Which lines run from the one containing "Image resolution: width=1079" through the last line of the records? Copy them exactly, leaving pictures out.

-- Exercise materials --
——
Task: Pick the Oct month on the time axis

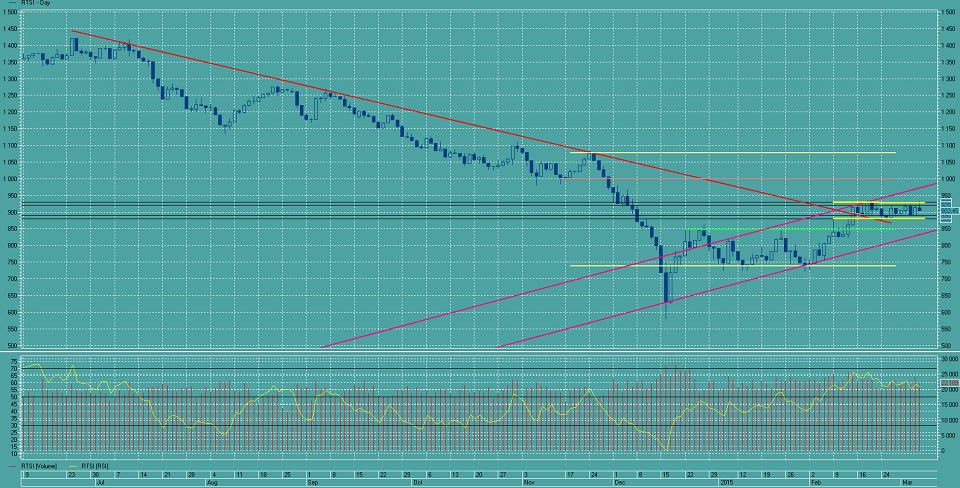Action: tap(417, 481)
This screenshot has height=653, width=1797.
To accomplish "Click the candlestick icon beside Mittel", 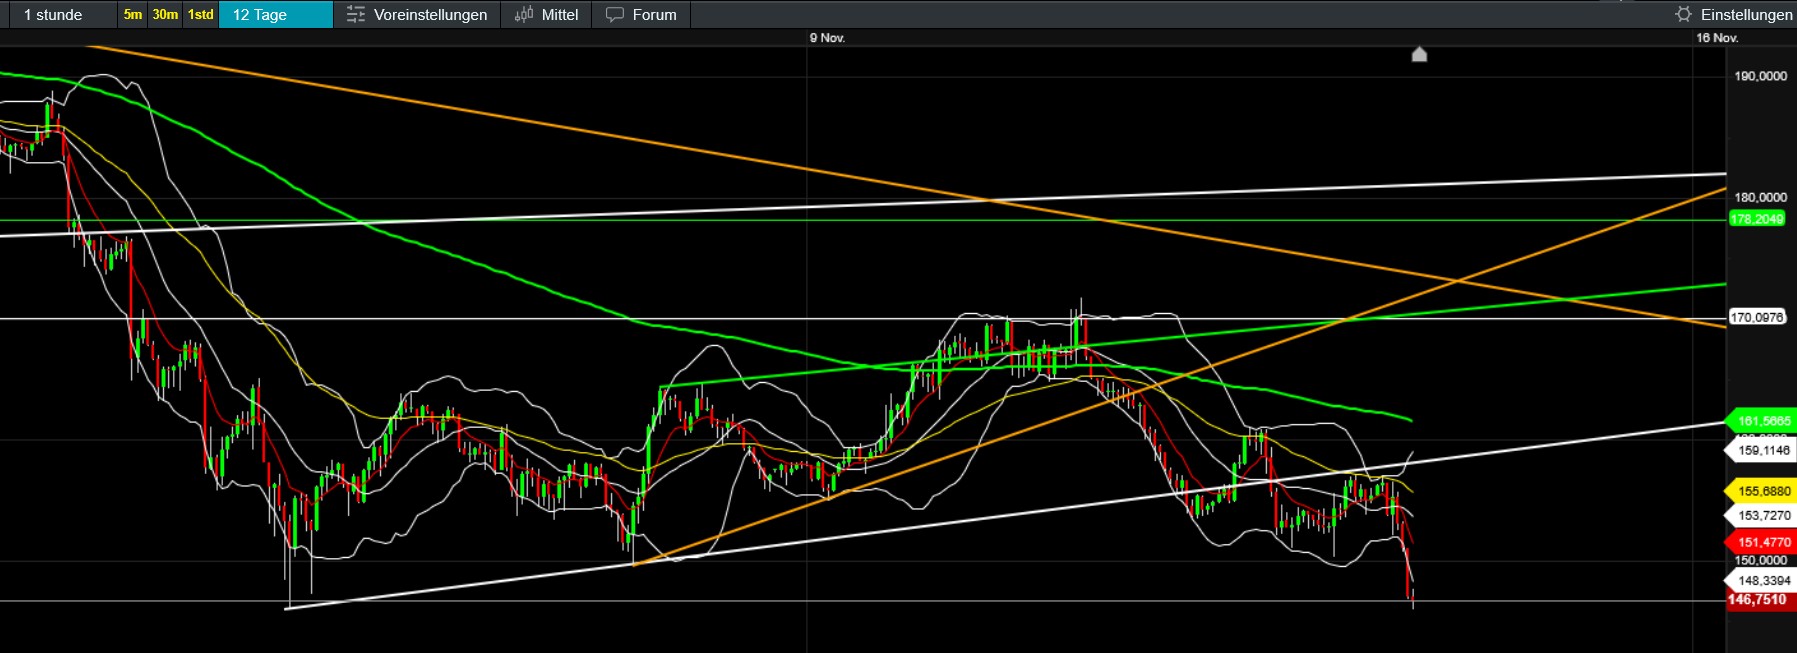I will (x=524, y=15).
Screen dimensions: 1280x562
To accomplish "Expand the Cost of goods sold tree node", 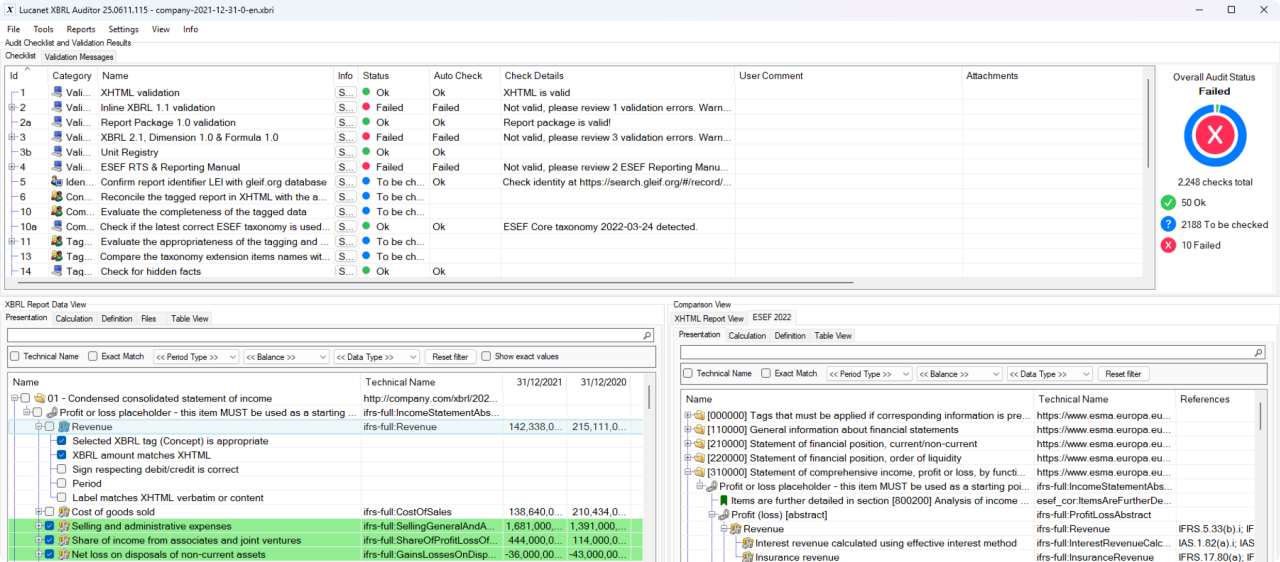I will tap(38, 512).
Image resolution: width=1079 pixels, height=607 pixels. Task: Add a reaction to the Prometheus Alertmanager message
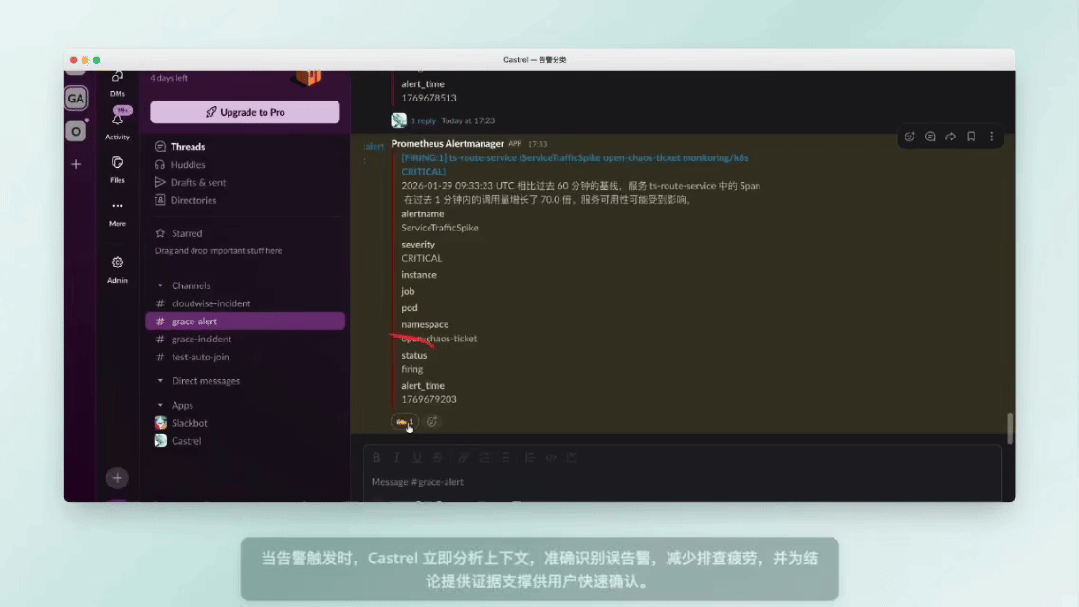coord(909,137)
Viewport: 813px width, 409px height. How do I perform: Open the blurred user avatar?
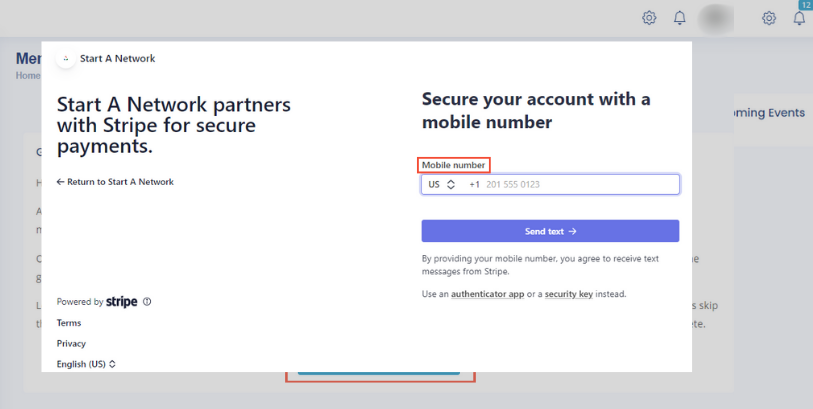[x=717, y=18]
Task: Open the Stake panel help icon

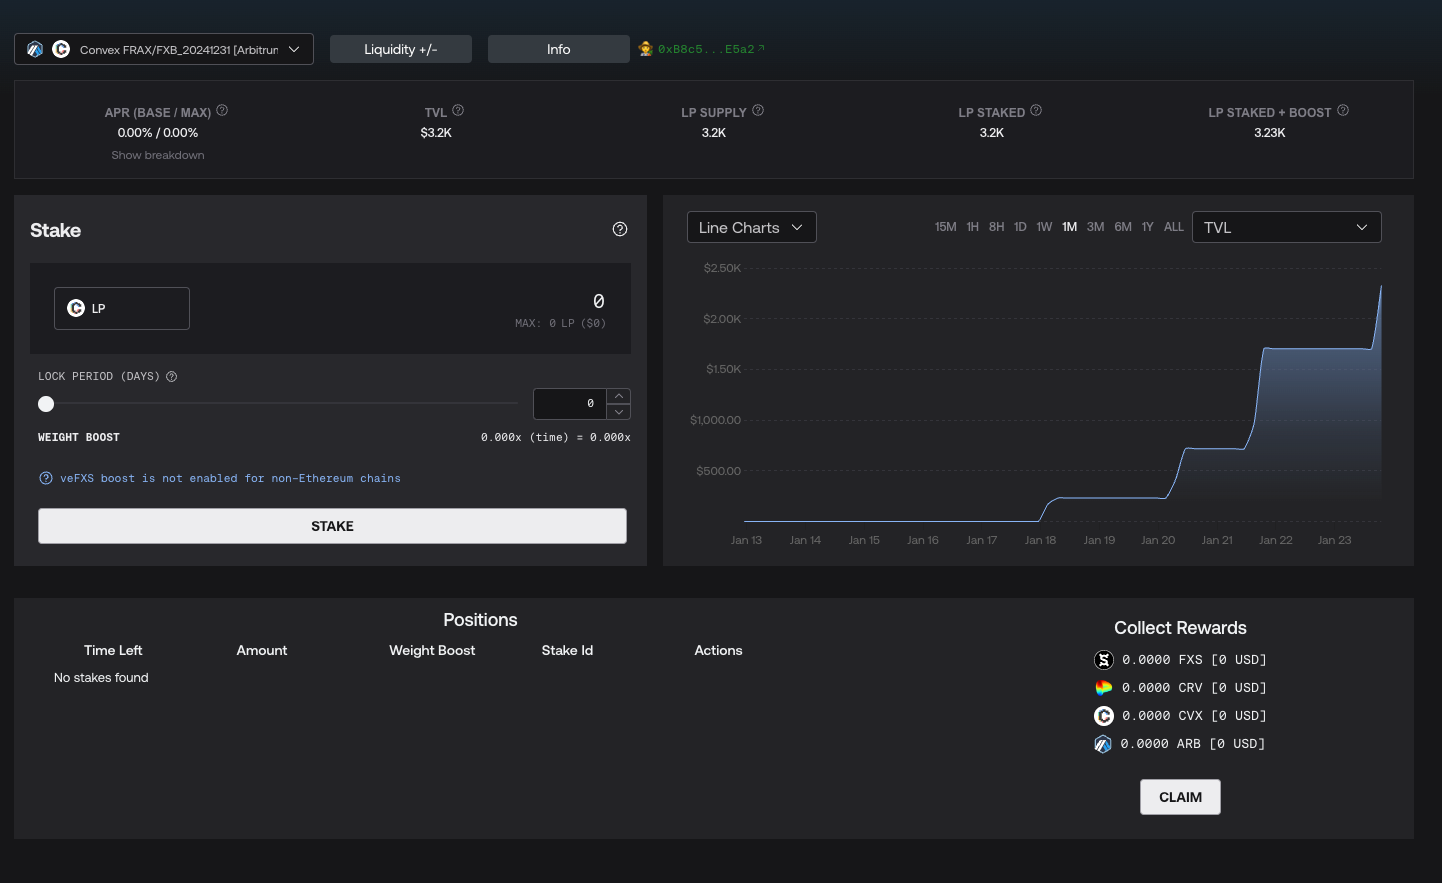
——
-- Output below --
Image resolution: width=1079 pixels, height=607 pixels. Task: Add a reaction to the Prometheus Alertmanager message
coord(909,137)
Viewport: 813px width, 409px height. How do I perform: Open the blurred user avatar?
[x=717, y=18]
Task: Open the Stake panel help icon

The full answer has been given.